> _LISTED ENTRIES_:
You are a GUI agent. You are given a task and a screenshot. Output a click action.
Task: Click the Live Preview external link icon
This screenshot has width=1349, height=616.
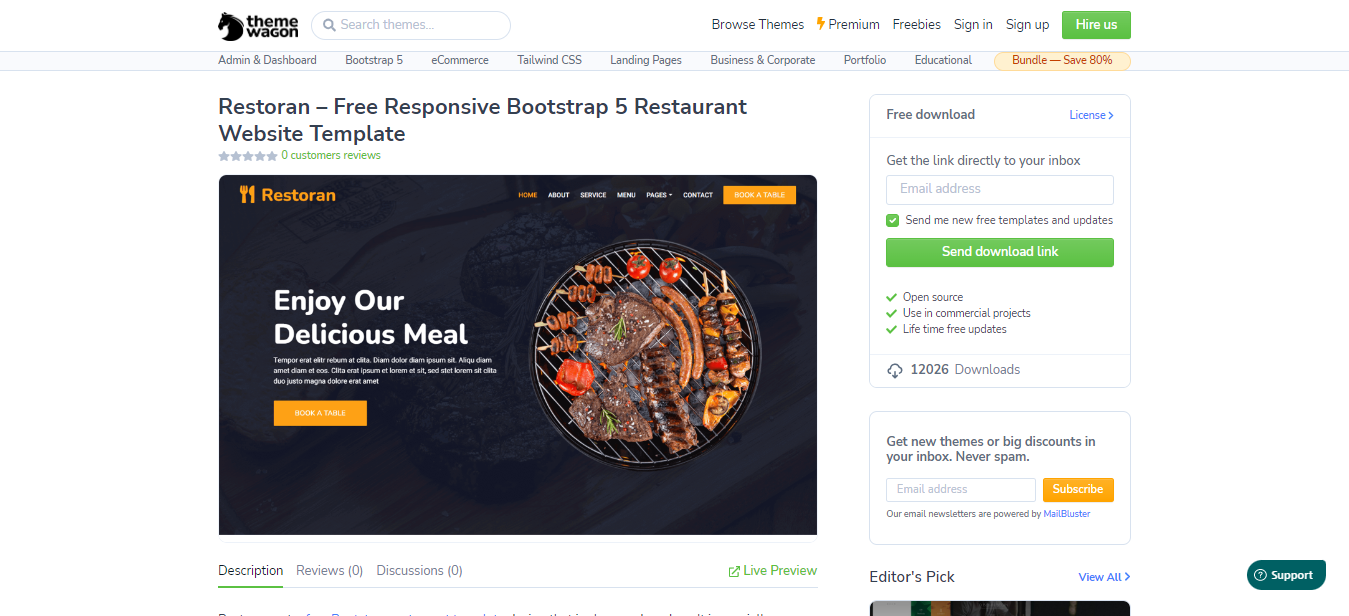point(734,571)
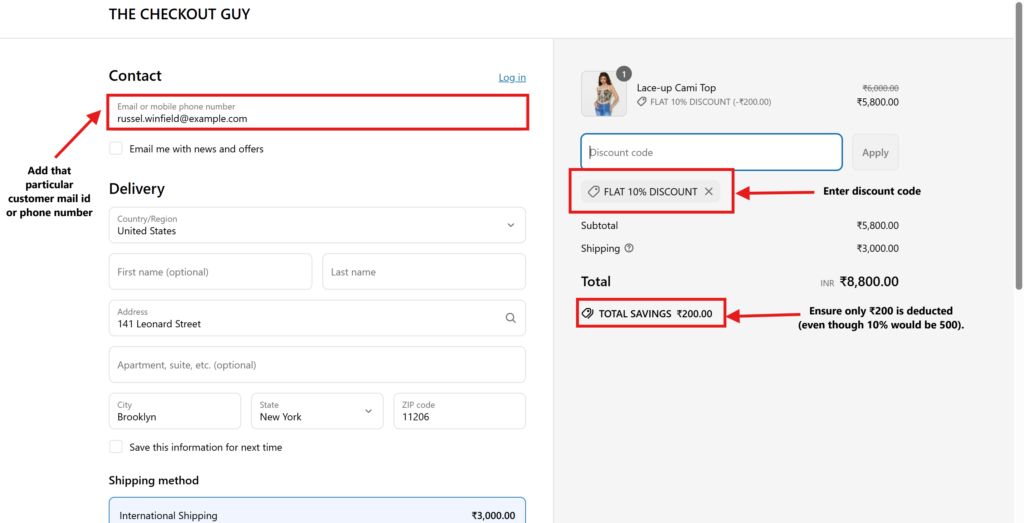Viewport: 1024px width, 523px height.
Task: Click the Email or mobile phone number field
Action: (317, 112)
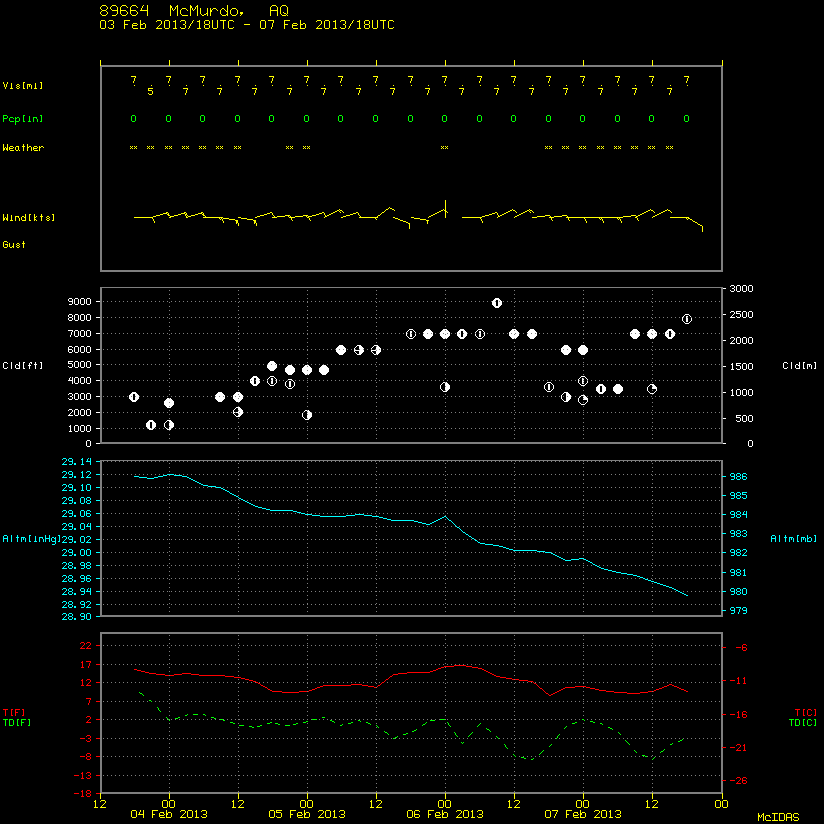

> _YOUR GOAL_: Copy all of the material above word for word, leaving out the pictures.

> _RESULT FOR THIS EXERCISE_:
You are a GUI agent. You are given a task and a screenshot. Output a click action.
Task: Click the Live Preview external link icon
This screenshot has width=1349, height=616.
point(734,571)
Viewport: 1024px width, 523px height.
Task: Click the Email or mobile phone number field
Action: (317, 112)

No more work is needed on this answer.